The proposed Data Reform Bill is an attempt to move away from the European Union General Data Protection Regulation (GDPR) legislation, although Brexit saw most of it adopted into British law.
Those annoying pop-ups that appear in the foreground on many websites, called cookie consents, are a particular issue for many. Celebrities such as Elon Musk calling for consent to be built into website browsers, rather than on every website.
Although cookies can be useful, too many are litle more than a means of targeting advertisements at you. They can also determine what you do on the site, your whereabouts in the world, what device you are using and where you go online afterwards.

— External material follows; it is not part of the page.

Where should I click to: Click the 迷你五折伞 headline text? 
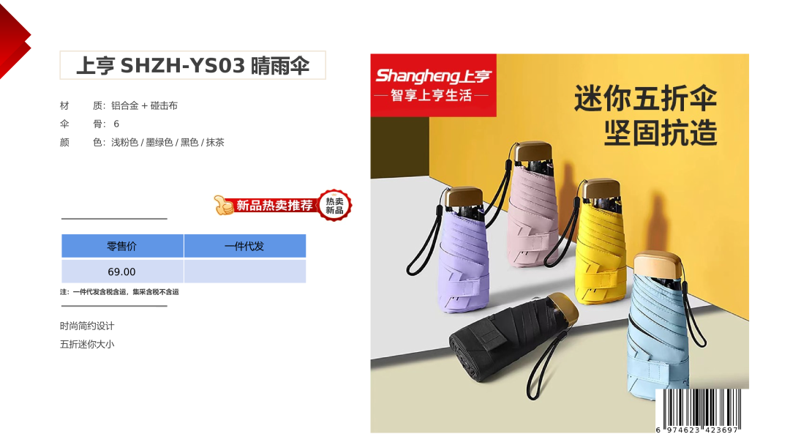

The Data Reform Bill also proposes:
- Removing the requirement for small and medium-sized businesses to employ data-protection officers and reducing bureaucracy.
- Enabling the Information Commissioner's Office to focus upon bigger issues.
- Widening data access for public services and research and minimising duplication of consent.
Reaction to the proposals is mixed, with industry broadly more supportive than privacy campaigners.
TechUK, which worked with the government on the proposals, welcomes the suggested changes. Chief Executive Julian David says 'the reforms... find a good balance between making the UK's data-protection system clearer'.
However, the Open Rights Group says the bill a 'bonfire of rights', and that data privacy controls should not be viewed as a burden.
Expect this to take some time to run through Parliament!